Logo depois, “Moco” foi efetivado como piloto oficial da Willys, ao lado de Bird Clemente, Wilson Fittipaldi e Luís Pereira Bueno – as grandes estrelas da época -, e promessas como Emerson Fittipaldi, Chiquinho Lameirão, Terra Smith, Lian Duarte, Geraldo Meirelles, Danilo de Lemos – dentre tantos outros que passaram pelas mãos do Greco. Não tardou muito e “Moco” foi convidado para pilotar as Berlinettas ao lado de Emerson, Lameirão e Smith. Foram dois anos de Willys até Pace ingressar na equipe Dacon do seu amigo Paulo Goulart, que preparava um Fusca com equipamento Porsche.
Na nova equipe, José Carlos Pace consagrou-se definitivamente como principal piloto, dando verdadeiros shows – primeiro no Fusca preparado da Dacon, e logo depois no pioneiro modelo Karmann Ghia, desenvolvido sobre carroçaria original, modelada mais tarde em fibra de vidro – sempre com o possante motor 2,0 litros Porsche.
Lembro-me de que um belo dia “Moco”, sempre atencioso com os amigos, me convidou para andar do seu lado, no Karmann Ghia Porsche da equipe Dacon. Bastou uma única volta para que eu perdesse o sono naquela noite. Depois que a equipe Dacon foi desativada, em 1967, “Moco” passou pela equipe Jolly, onde deixou sua marca com o protótipo P33, e acabou voltando para a equipe de Luís Greco, ao lado de Luís Pereira Bueno.
Em 1970, “Moco” carimbou seu passaporte: correndo com um Lotus Holbay, disputou a Fórmula 3 inglesa e conquistou o torneio Forward Trust. No ano seguinte, foi convidado pelo próprio Frank Williams para defender a escuderia na Fórmula 2.
Dali para a Fórmula 1 foi um pulo. Entrou para a categoria pelas mãos de John Surtees, seu amigo e ex-campeão de motociclismo e de Fórmula 1, que resolveu construir um carro próprio. Pace chegou a ser convidado pela Ferrari para disputar o campeonato mundial de marcas. Seus testes impressionaram o capo da escuderia, o comendador Enzo Ferrari, que o convidou para a Fórmula 1. O leal e romântico Pace, entretanto, permaneceu fiel ao amigo Surtees, brindando sua equipe com as duas melhores voltas em pistas difíceis, como os 22 quilômetros de Nurburbring (Alemanha), e de alta velocidade em Zeltweg, na Áustria.
Em meados de 1974, ele foi convidado por Bernie Ecclestone para ser companheiro de Carlos Reutemann na Brabham, conquistando um segundo lugar no GP dos Estados Unidos e a memorável vitória no GP do Brasil em 1975.
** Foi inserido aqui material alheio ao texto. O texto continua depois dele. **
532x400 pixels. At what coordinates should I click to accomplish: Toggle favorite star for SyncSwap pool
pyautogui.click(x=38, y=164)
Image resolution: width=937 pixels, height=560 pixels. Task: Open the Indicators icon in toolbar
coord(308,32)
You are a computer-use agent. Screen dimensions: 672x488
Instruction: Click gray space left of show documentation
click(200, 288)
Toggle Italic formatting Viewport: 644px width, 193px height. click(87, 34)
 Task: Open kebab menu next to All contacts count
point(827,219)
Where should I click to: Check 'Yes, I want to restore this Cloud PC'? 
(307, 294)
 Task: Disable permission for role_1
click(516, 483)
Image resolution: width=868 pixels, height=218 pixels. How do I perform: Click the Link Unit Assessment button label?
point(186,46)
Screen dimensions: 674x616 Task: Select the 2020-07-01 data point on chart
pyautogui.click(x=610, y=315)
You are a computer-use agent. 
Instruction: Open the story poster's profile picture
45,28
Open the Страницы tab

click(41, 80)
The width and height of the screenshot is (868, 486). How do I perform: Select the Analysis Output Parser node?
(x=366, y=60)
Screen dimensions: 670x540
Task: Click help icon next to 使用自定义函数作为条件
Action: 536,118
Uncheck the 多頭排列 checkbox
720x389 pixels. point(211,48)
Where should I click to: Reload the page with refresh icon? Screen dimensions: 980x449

(*) Jan Balder nasceu na Holanda, em 21 de junho de 1946, e vive no Brasil desde os 7 anos. Foi piloto de kart, de provas de Gran Turismo e de rallies e pioneiro em corridas no exterior com equipe totalmente brasileira, disputando provas em Angola e Portugal (em 1971). Construtor, desenvolveu monoposto de Fórmula 2 e da Fórmula Chevrolet. É comentarista de automobilismo da Band News.